■ EXERCISE GOAL
In the article on housing costs below, copy the passage between "This striking divergence" and "a two-bedroom home.", inclusive.

■ DOCUMENT SEGMENT
/---
Low-Income Americans Face a Harrowing Choice: Food or Housing

The rent and mortgage payments are still too damn high.
A row of houses, circa 1950.

Between 1960 and 2016, inflation-adjusted median rents in America increased by 61 percent and median home values increased by 112 percent, according to a recent report from Harvard University’s Joint Center for Housing Studies. Median incomes, meanwhile, increased by only 5 percent for renters, and 50 percent for homeowners. In a new report, Urban Institute researchers Corianne Scally and Dulce Gonzalez look at how Americans are managing these trends.

This striking divergence in the growth of housing costs and incomes has led to a predictable outcome, even as the economy has slowly recovered from the Great Recession: more and more Americans are struggling to make rent. The percentage of renters who are considered to be “cost-burdened” (meaning they devote over 30 percent of their income to housing) increased from 23.8 percent in the 1960s to 47.5 percent in 2016, according to JCHS. A recent report from the National Low Income Housing Coalition concluded that there’s not a single county, metro area, or state in the country where a full-time minimum-wage worker could afford a two-bedroom home.
\---
Records from a data source:
/---
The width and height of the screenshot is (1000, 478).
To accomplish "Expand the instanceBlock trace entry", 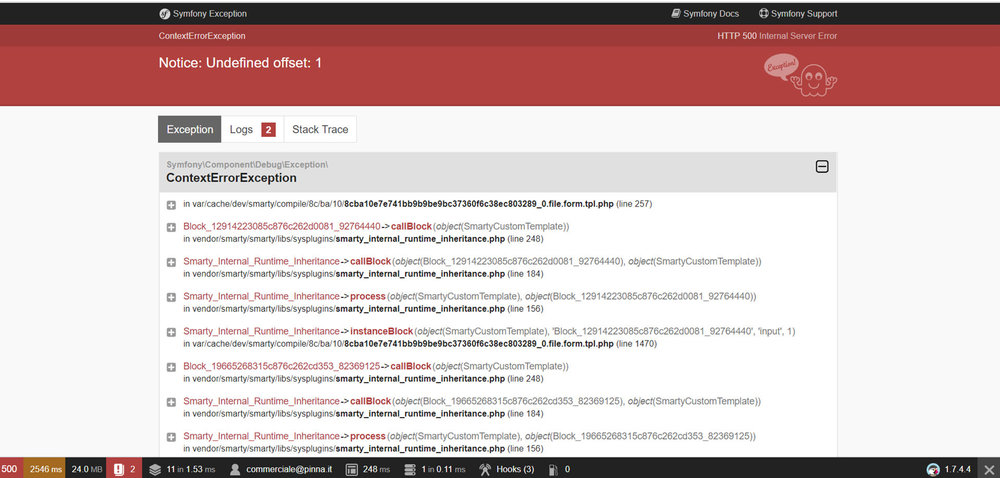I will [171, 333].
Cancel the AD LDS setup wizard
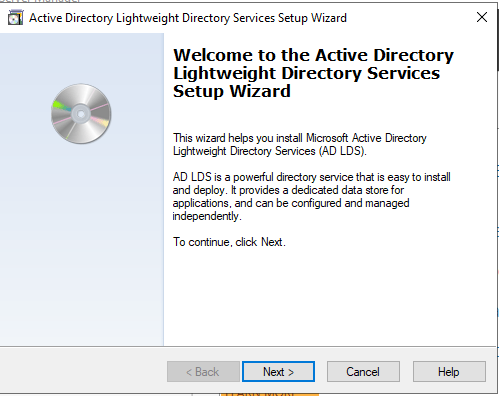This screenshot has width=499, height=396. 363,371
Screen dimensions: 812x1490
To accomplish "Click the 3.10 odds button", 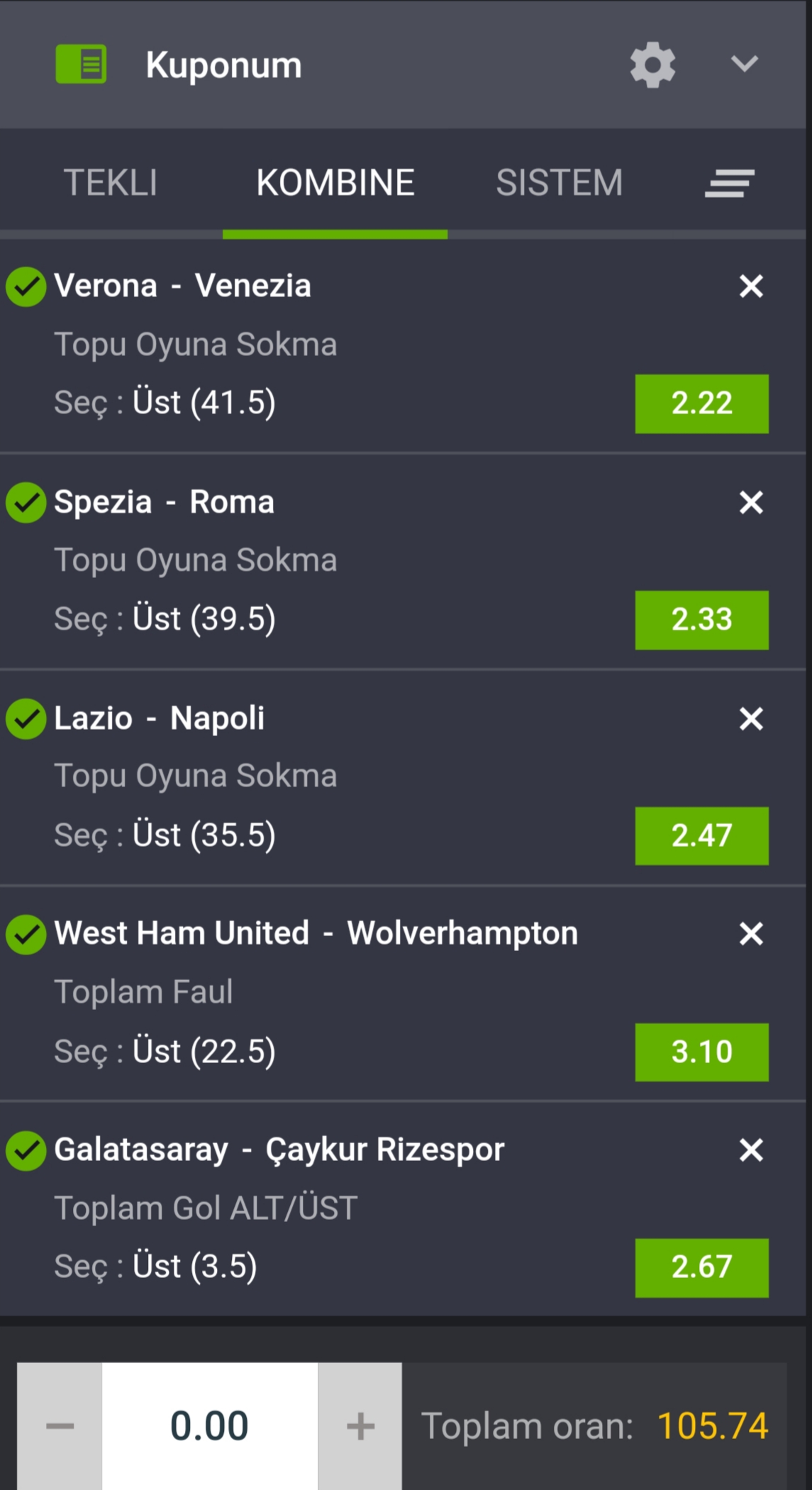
\---
■ RESPONSE TO THE EXERCISE
This striking divergence in the growth of housing costs and incomes has led to a predictable outcome, even as the economy has slowly recovered from the Great Recession: more and more Americans are struggling to make rent. The percentage of renters who are considered to be “cost-burdened” (meaning they devote over 30 percent of their income to housing) increased from 23.8 percent in the 1960s to 47.5 percent in 2016, according to JCHS. A recent report from the National Low Income Housing Coalition concluded that there’s not a single county, metro area, or state in the country where a full-time minimum-wage worker could afford a two-bedroom home.